The least squares line

1. Apr 6, 2013

zzmanzz

1. The problem statement, all variables and given/known data

Does the "through-origin" least squares line

yhat = b*X

pass through the point (ybar, xbar)?

The "through-origin" model is the least squares model without the intercept.

2. Relevant equations

b = sum[YX]/sum[X^2]

yhat = b*X

3. The attempt at a solution

when I calculate a sample linear model yhat = b*X, ybar =/= b*xbar. The aforementioned result was obtained for two different data sets.

Online it says that for:

y = a + bX

(xbar, ybar) does lie on the line. However, for the model in question:

y = bX

(xbar, ybar) does not lie on the line.

I have the answer but I don't understand why it is so?

Last edited: Apr 6, 2013
2. Apr 6, 2013

Ray Vickson

You don't need data sets to see that (xbar,ybar) does usually not lie on the line: from the fit
$y = [\sum_i(x_i y_i)/\sum(x_i^2)] x$ it will normally not be the case that $\bar{y}$ equals $[\sum_i(x_i y_i)/\sum(x_i^2)] \bar{x}$. That is, for most data sets the equality will fail.

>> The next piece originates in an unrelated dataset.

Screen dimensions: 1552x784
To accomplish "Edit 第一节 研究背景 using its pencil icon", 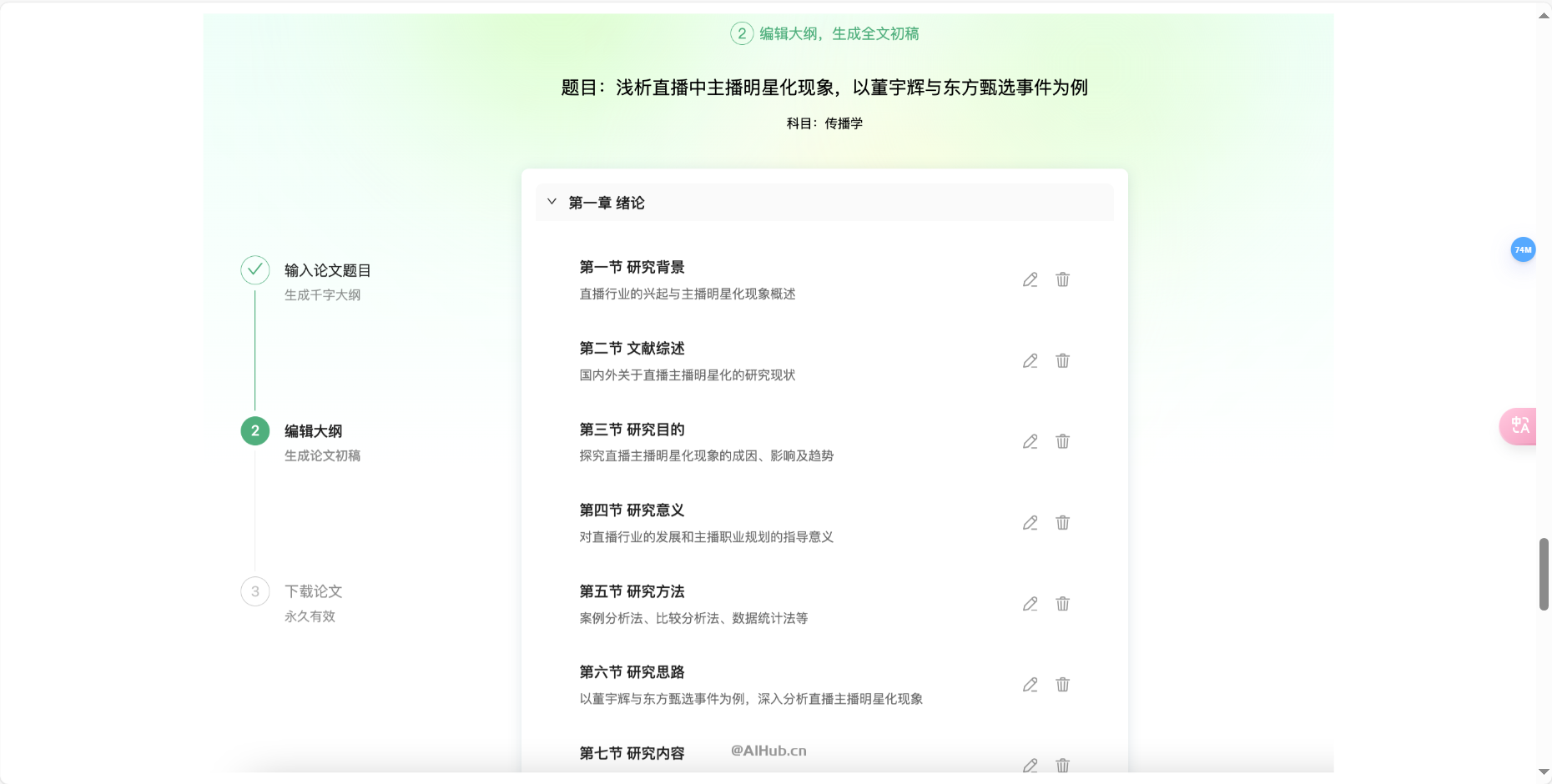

As to WHY it fails, consider two data sets $\{ (x_i, y_{1i})\}$ and $\{ (x_i, y_{2i})\}$ , with $y_{2i} = y_{1i} + c$ for all i; that is, y for set 2 is just shifted upward (or downward) by $c$. You can easily check that for the least-squares lines with intercepts, the intercepts for set 2 is just that for set 1 plus c, and the slopes are the same. However, if you force the two lines to pass through the origin, the two slopes will be different: $\text{slope 2} - \text{slope 1} = c \sum_i(x_i)/\sum_i(x_i^2)$, and so $y_2(\bar{x}) - y_1(\bar{x}) = c \sum_i(x_i) \bar{x}/\sum_i(x_i^2)$, while $\bar{y_2} - \bar{y_1} = c.$ So, as long as $\bar{x}\sum_i(x_i)/\sum_i(x_i^2) \neq 1$ we could not have both lines passing through $(\bar{x},\bar{y}).$

3. Apr 6, 2013

zzmanzz

So the ybar in your examble is [mean(y_1i) + mean(y_2i)] / 2?

4. Apr 6, 2013

Ray Vickson

No. They are the same as your $\bar{y}$, except that we have two data sets so we have two $\bar{y}$s.

5. Apr 6, 2013

zzmanzz

oh nvm i got it. thank you

Last edited: Apr 6, 2013